Frequently asked questions
How many PS5 consoles have been sold?
Sony has shipped 93.7 million PS5 consoles through March 31, 2026. Annual shipments peaked at 20.8 million in FY2023 and have eased to 16 million in the most recent fiscal year, normal for year six of a console cycle.
How many Xbox Series X|S consoles have been sold?
Roughly 34.7 million as of early 2026, per tracker estimates — Microsoft has not reported official console unit sales since 2015. Estimated 2025 sales were about 2 million units, down roughly 45% year over year.
Who is winning the console war in 2026?
No one, because the three companies compete on different metrics. Sony leads installed base and revenue (93.7M PS5s, ~$30B gaming revenue), Nintendo leads units sold this decade (~49% by 16Best analysis) and owns the biggest platform ever (175.78M Switch family), and Microsoft has shifted from hardware to Game Pass and multiplatform publishing.
Is Xbox getting out of the console business?
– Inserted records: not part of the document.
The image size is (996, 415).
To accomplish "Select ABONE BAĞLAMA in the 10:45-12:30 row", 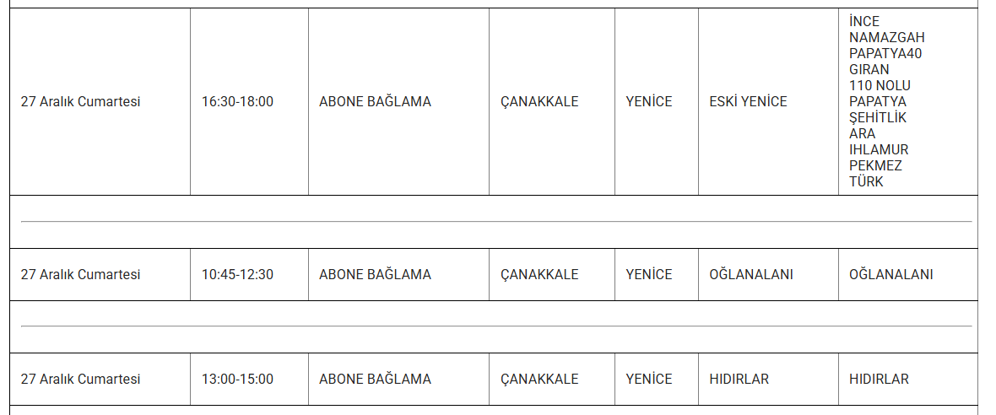I will click(x=375, y=275).
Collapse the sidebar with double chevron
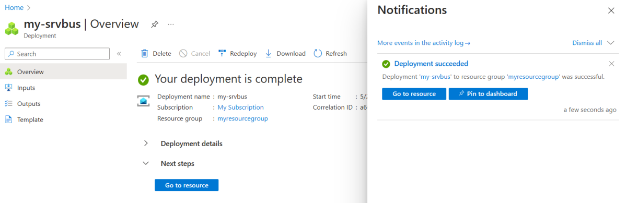The image size is (627, 203). 119,54
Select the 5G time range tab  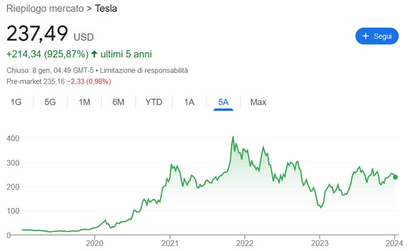click(50, 102)

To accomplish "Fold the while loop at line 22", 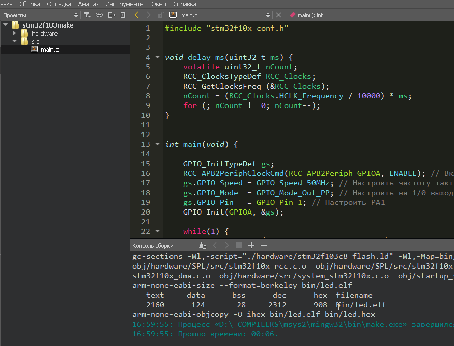I will [x=157, y=231].
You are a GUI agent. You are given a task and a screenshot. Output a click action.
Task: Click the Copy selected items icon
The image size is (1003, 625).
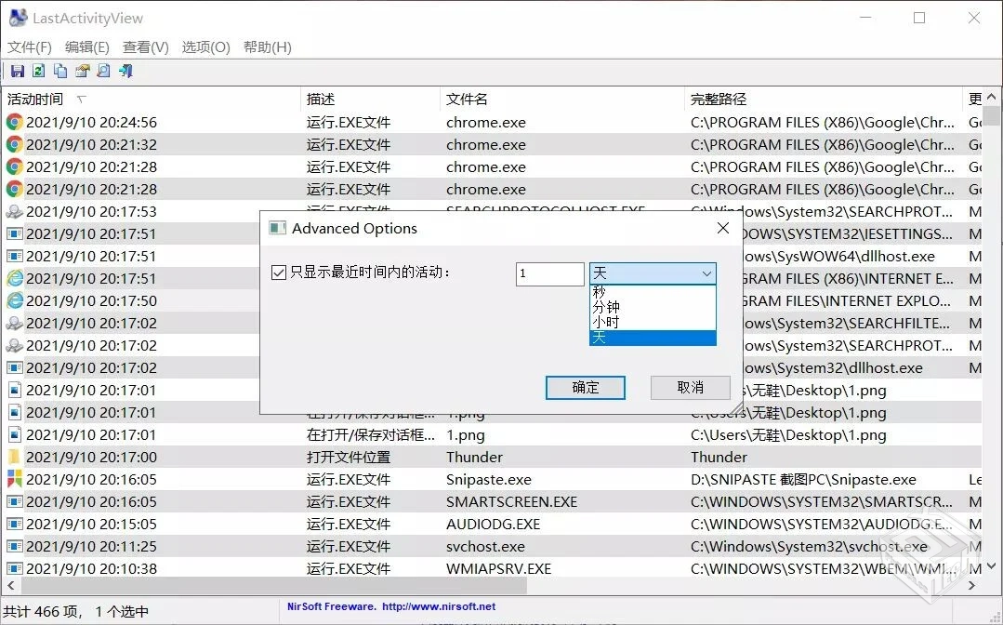[x=59, y=71]
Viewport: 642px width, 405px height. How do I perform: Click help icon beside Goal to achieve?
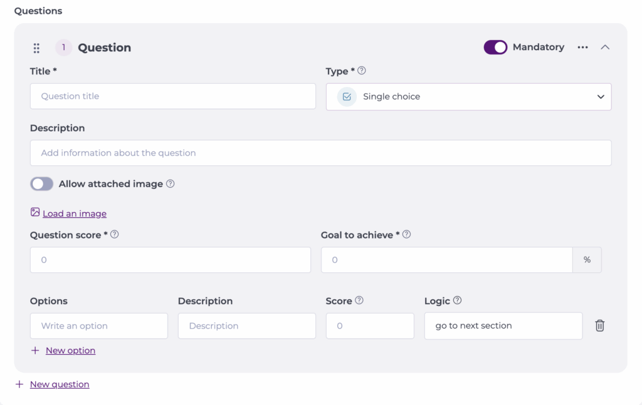click(x=406, y=235)
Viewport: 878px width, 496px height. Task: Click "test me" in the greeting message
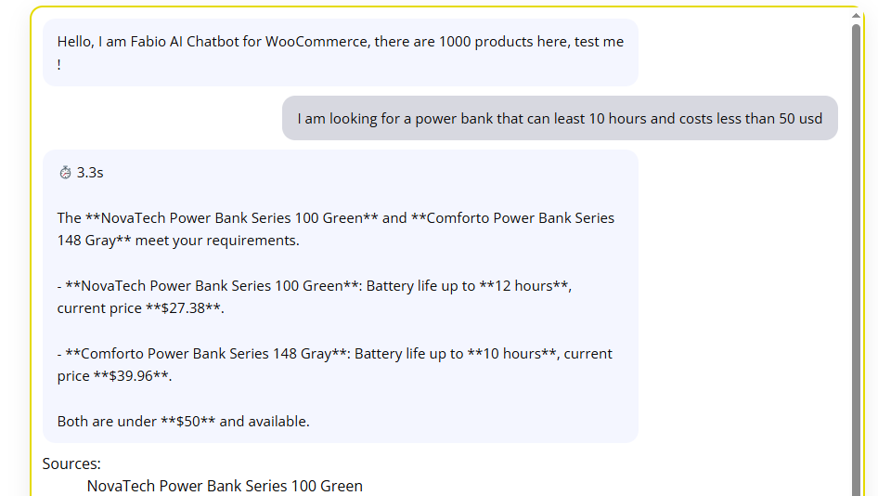[600, 42]
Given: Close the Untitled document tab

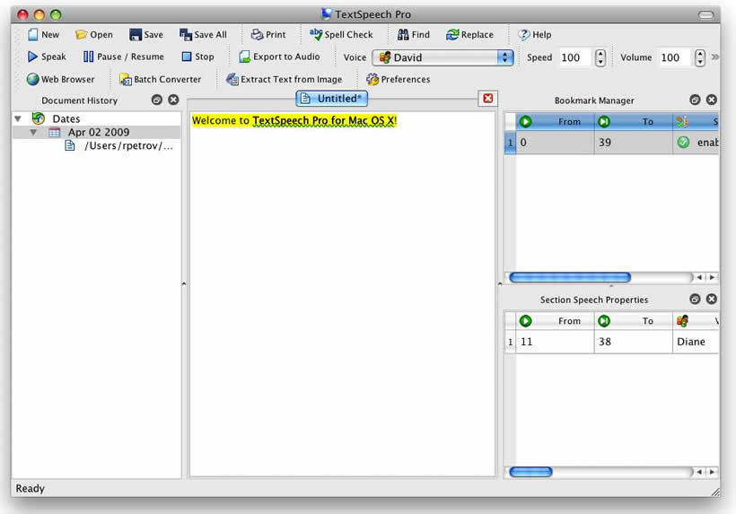Looking at the screenshot, I should (487, 98).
Effectively, on the hardware side: Microsoft stopped reporting units in 2015, ships an estimated ~2 million consoles a year, publishes a growing share of its first-party titles on rival platforms, and its leadership has called the business "not healthy." It remains a major games publisher and subscription operator, with Game Pass near 30 million subscribers.
What is the best-selling console of all time?
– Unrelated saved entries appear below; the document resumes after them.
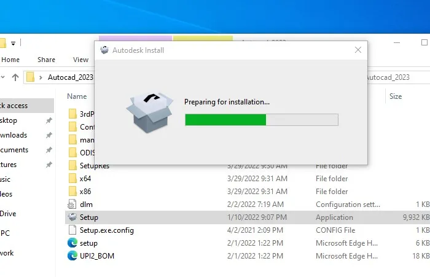Close the Autodesk Install dialog

click(x=357, y=50)
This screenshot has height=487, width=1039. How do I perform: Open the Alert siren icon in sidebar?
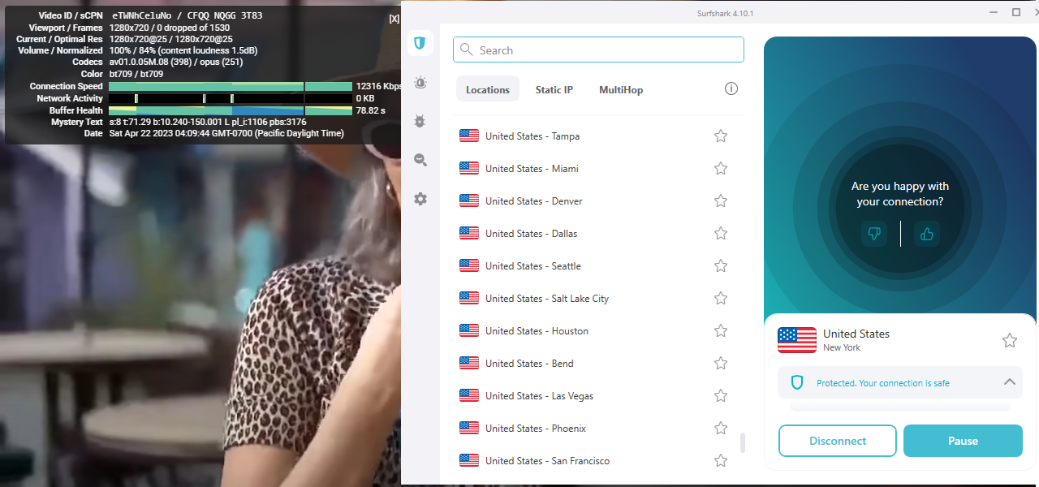tap(420, 82)
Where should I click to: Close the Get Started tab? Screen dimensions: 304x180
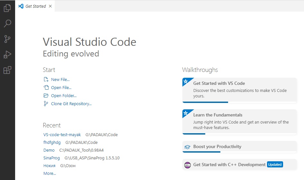tap(50, 6)
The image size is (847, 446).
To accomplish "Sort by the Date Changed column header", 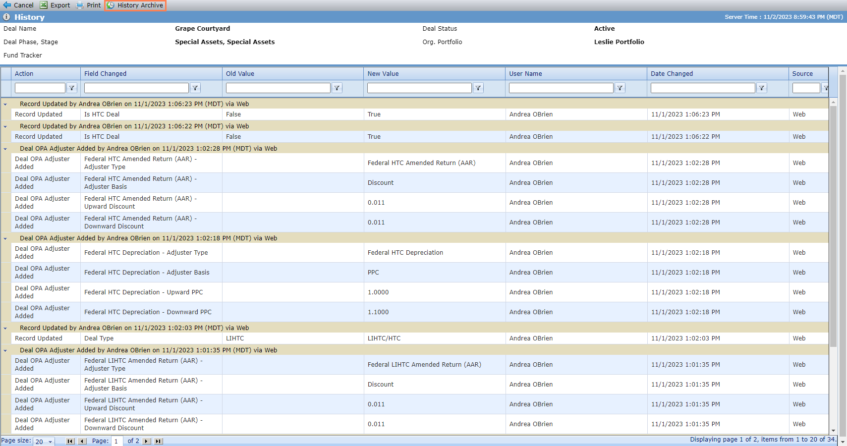I will point(672,74).
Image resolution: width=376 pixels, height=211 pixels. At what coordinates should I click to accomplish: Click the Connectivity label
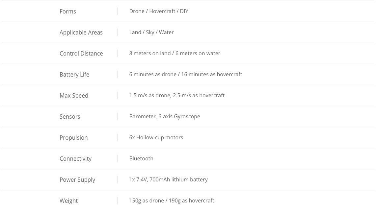pos(75,159)
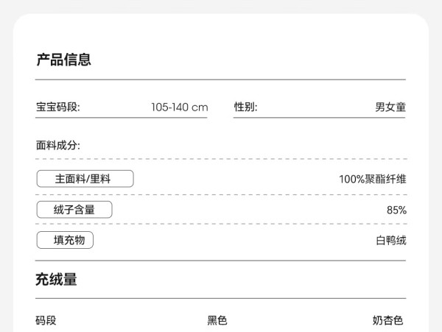Image resolution: width=442 pixels, height=332 pixels.
Task: Click the 性别 label
Action: tap(245, 107)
As a single model, the PlayStation 2 at roughly 160 million units, with the original Nintendo Switch second at 155.92 million. As a platform family, the Switch plus Switch 2 now leads outright at 175.78 million combined.
How fast is the Nintendo Switch 2 selling?
It shipped 19.86 million units in its first 10 months (June 2025 launch through March 2026), including 3.5 million in the first four days — the fastest console launch ever tracked, and about 12% ahead of the original Switch's 13-month first fiscal year by 16Best analysis.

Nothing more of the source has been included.